Data items
----------------
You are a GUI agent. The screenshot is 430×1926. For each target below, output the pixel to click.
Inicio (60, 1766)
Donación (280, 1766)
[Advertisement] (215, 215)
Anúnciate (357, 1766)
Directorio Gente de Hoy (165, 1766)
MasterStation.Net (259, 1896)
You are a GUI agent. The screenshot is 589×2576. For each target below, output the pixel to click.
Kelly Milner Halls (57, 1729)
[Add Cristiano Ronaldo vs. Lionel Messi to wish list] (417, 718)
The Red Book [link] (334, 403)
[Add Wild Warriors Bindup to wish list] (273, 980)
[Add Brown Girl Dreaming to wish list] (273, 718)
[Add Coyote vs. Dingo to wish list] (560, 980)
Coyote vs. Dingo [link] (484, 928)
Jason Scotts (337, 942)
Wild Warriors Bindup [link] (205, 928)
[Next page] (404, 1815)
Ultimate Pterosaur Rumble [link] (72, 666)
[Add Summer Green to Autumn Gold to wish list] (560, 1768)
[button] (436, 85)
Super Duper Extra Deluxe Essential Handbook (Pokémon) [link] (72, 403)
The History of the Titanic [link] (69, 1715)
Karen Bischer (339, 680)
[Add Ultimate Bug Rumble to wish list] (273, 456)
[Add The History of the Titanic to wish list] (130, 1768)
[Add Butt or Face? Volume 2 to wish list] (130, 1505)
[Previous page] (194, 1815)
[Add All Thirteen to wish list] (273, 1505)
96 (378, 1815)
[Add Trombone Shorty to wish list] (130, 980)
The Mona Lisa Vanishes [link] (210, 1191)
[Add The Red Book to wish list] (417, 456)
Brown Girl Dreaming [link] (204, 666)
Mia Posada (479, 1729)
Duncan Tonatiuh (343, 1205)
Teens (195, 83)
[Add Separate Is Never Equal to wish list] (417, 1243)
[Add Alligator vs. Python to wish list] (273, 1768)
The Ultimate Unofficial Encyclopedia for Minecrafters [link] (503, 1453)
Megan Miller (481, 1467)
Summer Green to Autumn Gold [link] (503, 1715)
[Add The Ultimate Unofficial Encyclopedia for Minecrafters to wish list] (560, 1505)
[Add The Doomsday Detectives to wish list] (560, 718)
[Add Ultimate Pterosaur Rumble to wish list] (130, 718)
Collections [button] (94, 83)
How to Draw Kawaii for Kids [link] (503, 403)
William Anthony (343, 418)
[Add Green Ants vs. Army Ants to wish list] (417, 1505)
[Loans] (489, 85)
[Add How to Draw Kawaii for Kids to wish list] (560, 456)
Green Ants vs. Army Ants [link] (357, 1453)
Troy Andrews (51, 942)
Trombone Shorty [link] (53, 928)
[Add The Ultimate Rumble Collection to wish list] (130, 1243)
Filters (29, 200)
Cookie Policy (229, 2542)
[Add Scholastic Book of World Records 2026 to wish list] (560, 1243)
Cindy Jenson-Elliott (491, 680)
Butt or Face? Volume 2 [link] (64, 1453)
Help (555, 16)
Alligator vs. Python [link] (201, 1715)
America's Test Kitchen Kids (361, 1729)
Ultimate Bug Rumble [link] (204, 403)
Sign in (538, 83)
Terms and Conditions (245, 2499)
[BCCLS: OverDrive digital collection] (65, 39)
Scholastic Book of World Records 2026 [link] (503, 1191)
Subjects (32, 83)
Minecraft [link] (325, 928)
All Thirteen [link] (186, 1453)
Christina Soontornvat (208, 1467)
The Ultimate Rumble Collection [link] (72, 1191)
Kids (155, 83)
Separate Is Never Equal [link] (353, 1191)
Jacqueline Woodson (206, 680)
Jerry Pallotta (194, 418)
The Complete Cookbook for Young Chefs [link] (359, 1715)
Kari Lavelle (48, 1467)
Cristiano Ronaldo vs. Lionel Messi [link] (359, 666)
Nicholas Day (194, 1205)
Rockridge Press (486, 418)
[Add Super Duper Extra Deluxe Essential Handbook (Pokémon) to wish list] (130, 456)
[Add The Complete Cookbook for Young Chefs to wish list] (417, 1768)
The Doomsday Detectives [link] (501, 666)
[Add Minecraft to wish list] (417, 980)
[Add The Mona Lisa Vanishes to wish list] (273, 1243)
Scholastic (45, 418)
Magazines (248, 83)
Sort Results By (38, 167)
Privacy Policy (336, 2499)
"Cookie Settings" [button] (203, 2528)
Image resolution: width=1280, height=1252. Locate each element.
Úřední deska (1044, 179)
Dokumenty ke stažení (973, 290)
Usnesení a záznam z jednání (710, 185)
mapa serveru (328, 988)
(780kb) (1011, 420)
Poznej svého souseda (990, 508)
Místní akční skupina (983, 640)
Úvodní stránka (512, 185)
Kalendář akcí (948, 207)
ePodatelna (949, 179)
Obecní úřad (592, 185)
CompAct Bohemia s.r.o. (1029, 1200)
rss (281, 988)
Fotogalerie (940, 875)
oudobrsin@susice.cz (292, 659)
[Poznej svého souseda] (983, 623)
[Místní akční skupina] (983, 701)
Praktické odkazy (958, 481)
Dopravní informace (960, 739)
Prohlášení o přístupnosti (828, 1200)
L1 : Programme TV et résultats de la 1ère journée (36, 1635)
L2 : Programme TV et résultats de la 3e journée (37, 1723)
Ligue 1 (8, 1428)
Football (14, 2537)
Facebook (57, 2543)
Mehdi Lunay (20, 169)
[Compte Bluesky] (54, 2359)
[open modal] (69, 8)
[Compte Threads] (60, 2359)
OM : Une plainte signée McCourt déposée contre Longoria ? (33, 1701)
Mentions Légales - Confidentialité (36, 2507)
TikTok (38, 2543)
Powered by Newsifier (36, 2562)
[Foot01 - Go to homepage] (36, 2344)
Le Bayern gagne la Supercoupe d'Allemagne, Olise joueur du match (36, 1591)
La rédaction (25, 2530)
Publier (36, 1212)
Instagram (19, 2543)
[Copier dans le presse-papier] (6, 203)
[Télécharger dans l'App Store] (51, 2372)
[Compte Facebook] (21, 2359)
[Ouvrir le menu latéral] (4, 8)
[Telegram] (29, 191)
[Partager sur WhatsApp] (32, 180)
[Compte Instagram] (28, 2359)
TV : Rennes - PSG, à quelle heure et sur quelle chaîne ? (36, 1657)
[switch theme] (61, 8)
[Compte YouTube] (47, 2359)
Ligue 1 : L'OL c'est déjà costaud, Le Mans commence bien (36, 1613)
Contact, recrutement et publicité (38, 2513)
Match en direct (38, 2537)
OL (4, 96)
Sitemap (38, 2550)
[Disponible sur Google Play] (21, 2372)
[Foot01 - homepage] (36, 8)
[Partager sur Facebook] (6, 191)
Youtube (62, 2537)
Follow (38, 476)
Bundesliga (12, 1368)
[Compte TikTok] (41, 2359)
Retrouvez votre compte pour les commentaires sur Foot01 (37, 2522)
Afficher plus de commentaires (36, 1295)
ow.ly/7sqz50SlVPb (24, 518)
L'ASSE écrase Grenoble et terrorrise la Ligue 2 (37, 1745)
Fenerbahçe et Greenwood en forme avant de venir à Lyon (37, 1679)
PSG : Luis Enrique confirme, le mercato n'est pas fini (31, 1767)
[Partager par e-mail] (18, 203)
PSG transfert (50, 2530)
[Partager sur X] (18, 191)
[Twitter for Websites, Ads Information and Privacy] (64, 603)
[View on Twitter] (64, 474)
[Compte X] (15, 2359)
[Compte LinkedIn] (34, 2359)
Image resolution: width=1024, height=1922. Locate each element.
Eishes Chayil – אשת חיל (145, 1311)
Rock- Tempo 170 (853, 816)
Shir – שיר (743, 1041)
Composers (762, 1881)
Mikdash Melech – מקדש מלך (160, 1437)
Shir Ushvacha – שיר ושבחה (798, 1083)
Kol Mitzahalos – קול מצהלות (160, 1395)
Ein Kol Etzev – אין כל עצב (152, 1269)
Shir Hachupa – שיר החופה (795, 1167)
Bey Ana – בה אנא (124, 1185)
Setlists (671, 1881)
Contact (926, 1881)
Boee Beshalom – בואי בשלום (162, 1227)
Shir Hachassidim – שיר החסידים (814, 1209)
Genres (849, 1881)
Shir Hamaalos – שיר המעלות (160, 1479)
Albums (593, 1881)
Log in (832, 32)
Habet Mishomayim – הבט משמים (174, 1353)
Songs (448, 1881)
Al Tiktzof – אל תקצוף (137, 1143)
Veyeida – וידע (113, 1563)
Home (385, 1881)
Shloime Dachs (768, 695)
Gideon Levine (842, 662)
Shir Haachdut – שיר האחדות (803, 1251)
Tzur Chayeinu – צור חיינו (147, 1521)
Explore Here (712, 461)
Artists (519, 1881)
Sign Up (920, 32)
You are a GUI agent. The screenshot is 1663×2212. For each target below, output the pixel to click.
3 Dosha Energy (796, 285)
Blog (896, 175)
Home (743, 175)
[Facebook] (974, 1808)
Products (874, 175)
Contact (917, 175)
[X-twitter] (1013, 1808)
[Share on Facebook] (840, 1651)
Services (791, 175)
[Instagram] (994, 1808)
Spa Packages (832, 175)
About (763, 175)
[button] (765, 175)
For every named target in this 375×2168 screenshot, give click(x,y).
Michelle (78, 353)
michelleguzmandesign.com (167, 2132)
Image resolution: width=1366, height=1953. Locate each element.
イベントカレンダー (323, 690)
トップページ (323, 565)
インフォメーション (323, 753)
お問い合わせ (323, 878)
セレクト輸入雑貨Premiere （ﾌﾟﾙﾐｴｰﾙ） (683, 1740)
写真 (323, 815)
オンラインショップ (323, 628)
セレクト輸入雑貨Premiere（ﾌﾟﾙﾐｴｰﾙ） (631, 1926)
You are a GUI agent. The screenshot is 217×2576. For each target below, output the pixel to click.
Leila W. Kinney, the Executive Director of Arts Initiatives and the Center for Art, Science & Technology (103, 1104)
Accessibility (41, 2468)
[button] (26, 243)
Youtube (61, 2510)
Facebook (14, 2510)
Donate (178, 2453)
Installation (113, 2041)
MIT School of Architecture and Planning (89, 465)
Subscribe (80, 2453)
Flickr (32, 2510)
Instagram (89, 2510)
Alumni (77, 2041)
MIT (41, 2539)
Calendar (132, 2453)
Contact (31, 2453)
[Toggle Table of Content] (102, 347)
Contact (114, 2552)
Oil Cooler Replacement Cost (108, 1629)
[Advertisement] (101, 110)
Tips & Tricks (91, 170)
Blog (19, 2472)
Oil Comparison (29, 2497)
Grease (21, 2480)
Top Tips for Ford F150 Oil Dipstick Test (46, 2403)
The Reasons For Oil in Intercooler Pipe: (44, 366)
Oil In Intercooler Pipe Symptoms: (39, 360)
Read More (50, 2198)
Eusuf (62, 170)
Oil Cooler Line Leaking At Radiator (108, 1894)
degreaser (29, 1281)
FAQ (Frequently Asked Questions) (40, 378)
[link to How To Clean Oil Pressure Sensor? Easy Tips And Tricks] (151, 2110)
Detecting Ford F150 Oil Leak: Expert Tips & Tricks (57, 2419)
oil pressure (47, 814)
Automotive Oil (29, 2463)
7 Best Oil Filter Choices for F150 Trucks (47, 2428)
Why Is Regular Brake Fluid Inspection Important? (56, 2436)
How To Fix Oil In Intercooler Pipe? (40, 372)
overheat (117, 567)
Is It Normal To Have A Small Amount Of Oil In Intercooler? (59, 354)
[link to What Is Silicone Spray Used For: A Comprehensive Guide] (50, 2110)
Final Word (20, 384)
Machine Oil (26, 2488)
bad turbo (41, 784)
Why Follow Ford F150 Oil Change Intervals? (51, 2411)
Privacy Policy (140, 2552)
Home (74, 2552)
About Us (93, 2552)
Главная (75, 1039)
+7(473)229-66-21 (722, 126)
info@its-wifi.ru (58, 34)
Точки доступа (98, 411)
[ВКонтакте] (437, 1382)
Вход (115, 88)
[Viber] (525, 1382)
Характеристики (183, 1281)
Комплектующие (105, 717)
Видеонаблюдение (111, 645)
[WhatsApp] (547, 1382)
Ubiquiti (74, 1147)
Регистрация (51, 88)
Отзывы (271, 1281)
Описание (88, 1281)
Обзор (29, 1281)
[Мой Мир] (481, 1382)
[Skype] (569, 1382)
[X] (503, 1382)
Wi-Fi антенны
----------------
* [Aim of the task]
Take the line above containing "Follow (38, 476)", the line containing "お問い合わせ (323, 878)", and all lines in between, and copy them exactly without anything else.

* [Response area]
Follow (38, 476)
Bundesliga (12, 1368)
[Compte TikTok] (41, 2359)
Retrouvez votre compte pour les commentaires sur Foot01 (37, 2522)
Afficher plus de commentaires (36, 1295)
ow.ly/7sqz50SlVPb (24, 518)
L'ASSE écrase Grenoble et terrorrise la Ligue 2 (37, 1745)
Fenerbahçe et Greenwood en forme avant de venir à Lyon (37, 1679)
PSG : Luis Enrique confirme, le mercato n'est pas fini (31, 1767)
[Partager par e-mail] (18, 203)
PSG transfert (50, 2530)
[Partager sur X] (18, 191)
[Twitter for Websites, Ads Information and Privacy] (64, 603)
[View on Twitter] (64, 474)
[Compte X] (15, 2359)
[Compte LinkedIn] (34, 2359)
Image resolution: width=1024, height=1922. Locate each element.
Eishes Chayil – אשת חיל (145, 1311)
Rock- Tempo 170 (853, 816)
Shir – שיר (743, 1041)
Composers (762, 1881)
Mikdash Melech – מקדש מלך (160, 1437)
Shir Ushvacha – שיר ושבחה (798, 1083)
Kol Mitzahalos – קול מצהלות (160, 1395)
Ein Kol Etzev – אין כל עצב (152, 1269)
Shir Hachupa – שיר החופה (795, 1167)
Bey Ana – בה אנא (124, 1185)
Setlists (671, 1881)
Contact (926, 1881)
Boee Beshalom – בואי בשלום (162, 1227)
Shir Hachassidim – שיר החסידים (814, 1209)
Genres (849, 1881)
Shir Hamaalos – שיר המעלות (160, 1479)
Albums (593, 1881)
Log in (832, 32)
Habet Mishomayim – הבט משמים (174, 1353)
Songs (448, 1881)
Al Tiktzof – אל תקצוף (137, 1143)
Veyeida – וידע (113, 1563)
Home (385, 1881)
Shloime Dachs (768, 695)
Gideon Levine (842, 662)
Shir Haachdut – שיר האחדות (803, 1251)
Tzur Chayeinu – צור חיינו (147, 1521)
Explore Here (712, 461)
Artists (519, 1881)
Sign Up (920, 32)
You are a GUI agent. The screenshot is 1663×2212. For each target below, output the pixel to click.
3 Dosha Energy (796, 285)
Blog (896, 175)
Home (743, 175)
[Facebook] (974, 1808)
Products (874, 175)
Contact (917, 175)
[X-twitter] (1013, 1808)
[Share on Facebook] (840, 1651)
Services (791, 175)
[Instagram] (994, 1808)
Spa Packages (832, 175)
About (763, 175)
[button] (765, 175)
For every named target in this 375×2168 screenshot, give click(x,y).
Michelle (78, 353)
michelleguzmandesign.com (167, 2132)
Image resolution: width=1366, height=1953. Locate each element.
イベントカレンダー (323, 690)
トップページ (323, 565)
インフォメーション (323, 753)
お問い合わせ (323, 878)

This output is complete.